-- BEGIN GIVEN TEXT --
Demonstrating Your Scholarly Growth
- ORBIS and the social experience of space – due in class Wednesday Week 2 (September 19). 10%
- GIS/Network Analysis – due in class Wednesday Week 9 (November 7). 30%
- Final Project – due in class Monday December 03. 40%
These three assignments dovetail into one another. The first exercise involves working with ORBIS The Stanford Geospatial Network Model of the Roman World http://orbis.stanford.edu/ to experience, via networks, maps, and simulation, something of the social experience of space around the Mediterranean. In the second exercise, you will create maps and/or social network graphs from real data provided by our partners (exact details TBA). In the Final Project, you will combine your understanding of the spatial realities of the ancient world with your maps and graphs in a final project which may combine media and text to answer the question with which we began the class.
- Theory & Practise Exercises – due at end of Week 4 (October 5) and Week 6 (October 19). 20%.
These are a suite of exercises you may redo until you have achieved mastery. You may begin these exercises during Week 2, and submit at any point prior to the due date. The earlier you submit, the greater the chance that we can look at the work and help you. You have to allow at least 4 days for us to look the work over and return it to you. If you submit 4 days before the due date, you will not be allowed to redo the work. Please keep in mind that by offering you this chance, we are accepting a heavy grading load, and we ask for courtesy as we do so.
NB You will note that there is no final exam. DO NOT take that as a sign that this class is not as important as your other classes. By not having a final, I wish to signal to you that you must bring your best work to bear on your class work at all times.
Required (free) Software
You should download and install the following free software packages on your computer – or team up with someone else who can download and install them, should you not have access to a suitable machine. Note that ‘Portable GIS’ is meant to be run from a USB stick, and thus could be run on University computers.
-- END GIVEN TEXT --
-- BEGIN SUPPLIED INFORMATION --
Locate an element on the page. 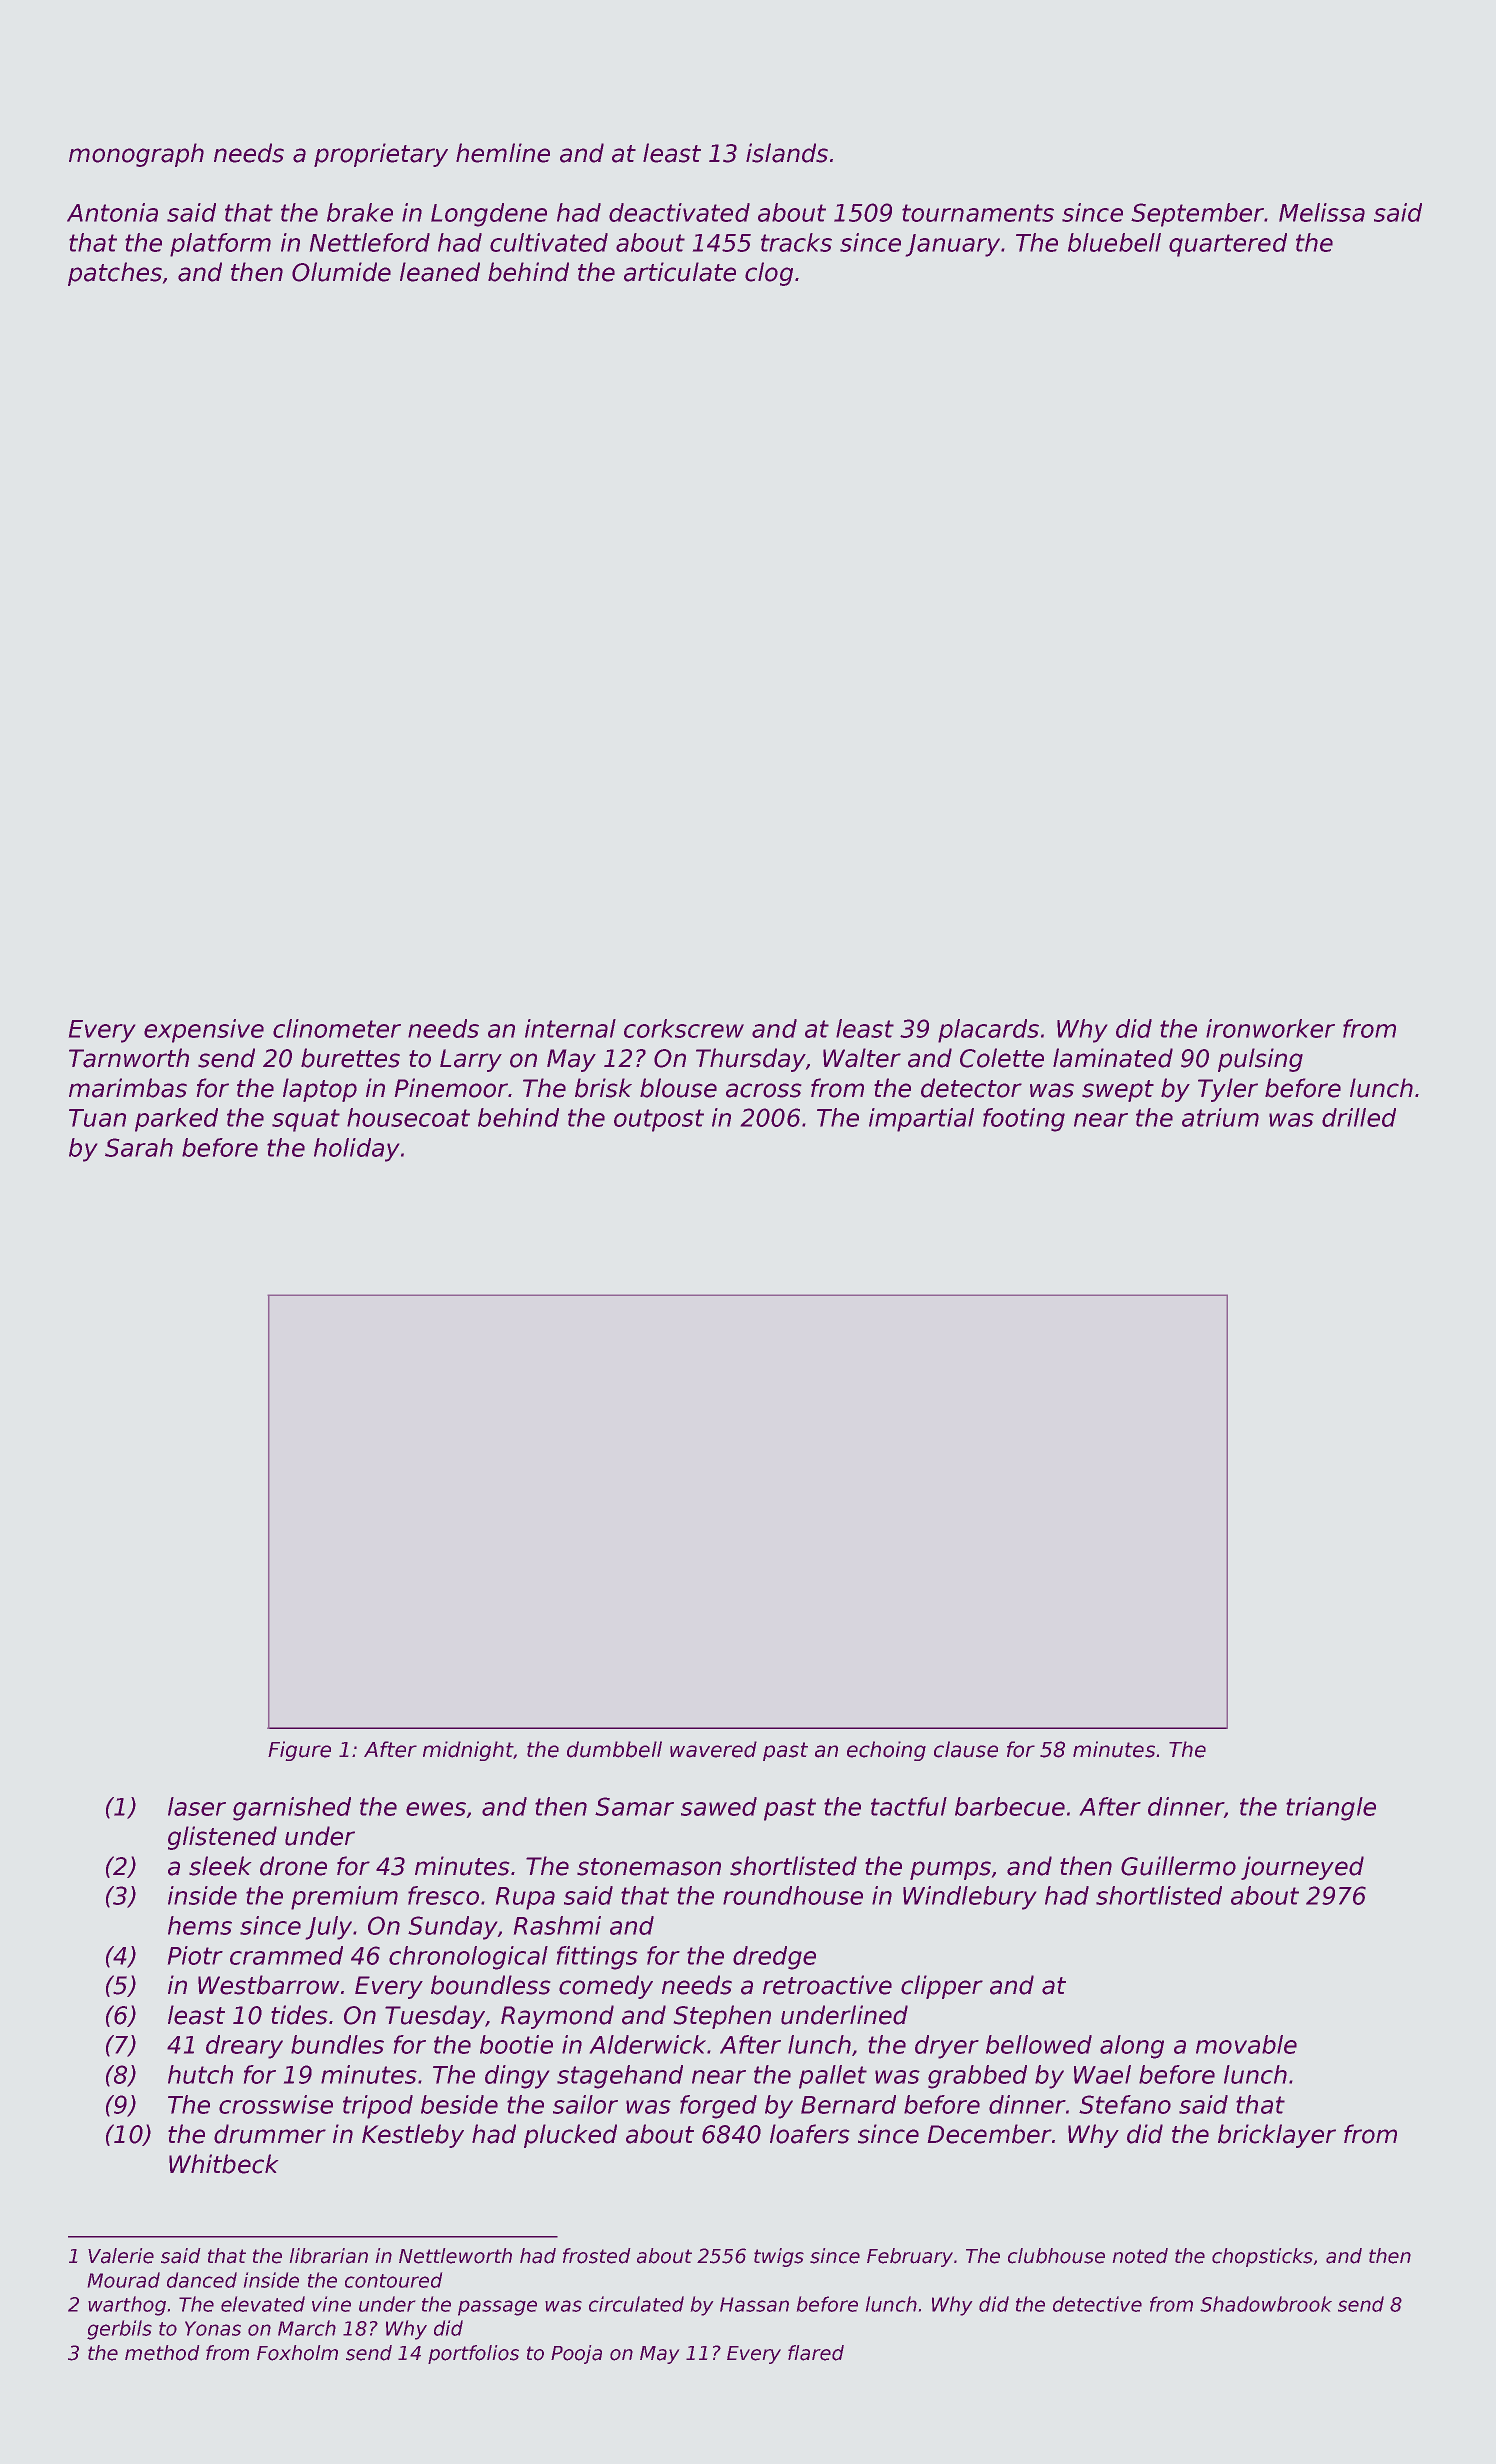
-- END SUPPLIED INFORMATION --
### TASK REQUIREMENTS
(1) Reproduce the stretch of the syllabus excerpt from "These are a" through "at all times.", word for word.
(2) Turn the paragraph of the syllabus excerpt that begins "These are a suite of exercises you may redo" into a short bulleted list that keeps its main facts.
(3) Name every graded assignment in the syllabus excerpt together with the percentage it is worth.

### RESULTS IN ORDER
(1)
These are a suite of exercises you may redo until you have achieved mastery. You may begin these exercises during Week 2, and submit at any point prior to the due date. The earlier you submit, the greater the chance that we can look at the work and help you. You have to allow at least 4 days for us to look the work over and return it to you. If you submit 4 days before the due date, you will not be allowed to redo the work. Please keep in mind that by offering you this chance, we are accepting a heavy grading load, and we ask for courtesy as we do so.
NB You will note that there is no final exam. DO NOT take that as a sign that this class is not as important as your other classes. By not having a final, I wish to signal to you that you must bring your best work to bear on your class work at all times.

(2)
- The exercises may be redone until mastery is achieved.
- They may be started during Week 2 and submitted at any point before the due date.
- Earlier submission gives a greater chance of the work being looked at and help being offered.
- At least 4 days must be allowed for the work to be looked over and returned.
- Work submitted 4 days before the due date may not be redone.
- Offering redos means a heavy grading load, so courtesy is requested.

(3)
- ORBIS and the social experience of space: 10%
- GIS/Network Analysis: 30%
- Final Project: 40%
- Theory & Practise Exercises: 20%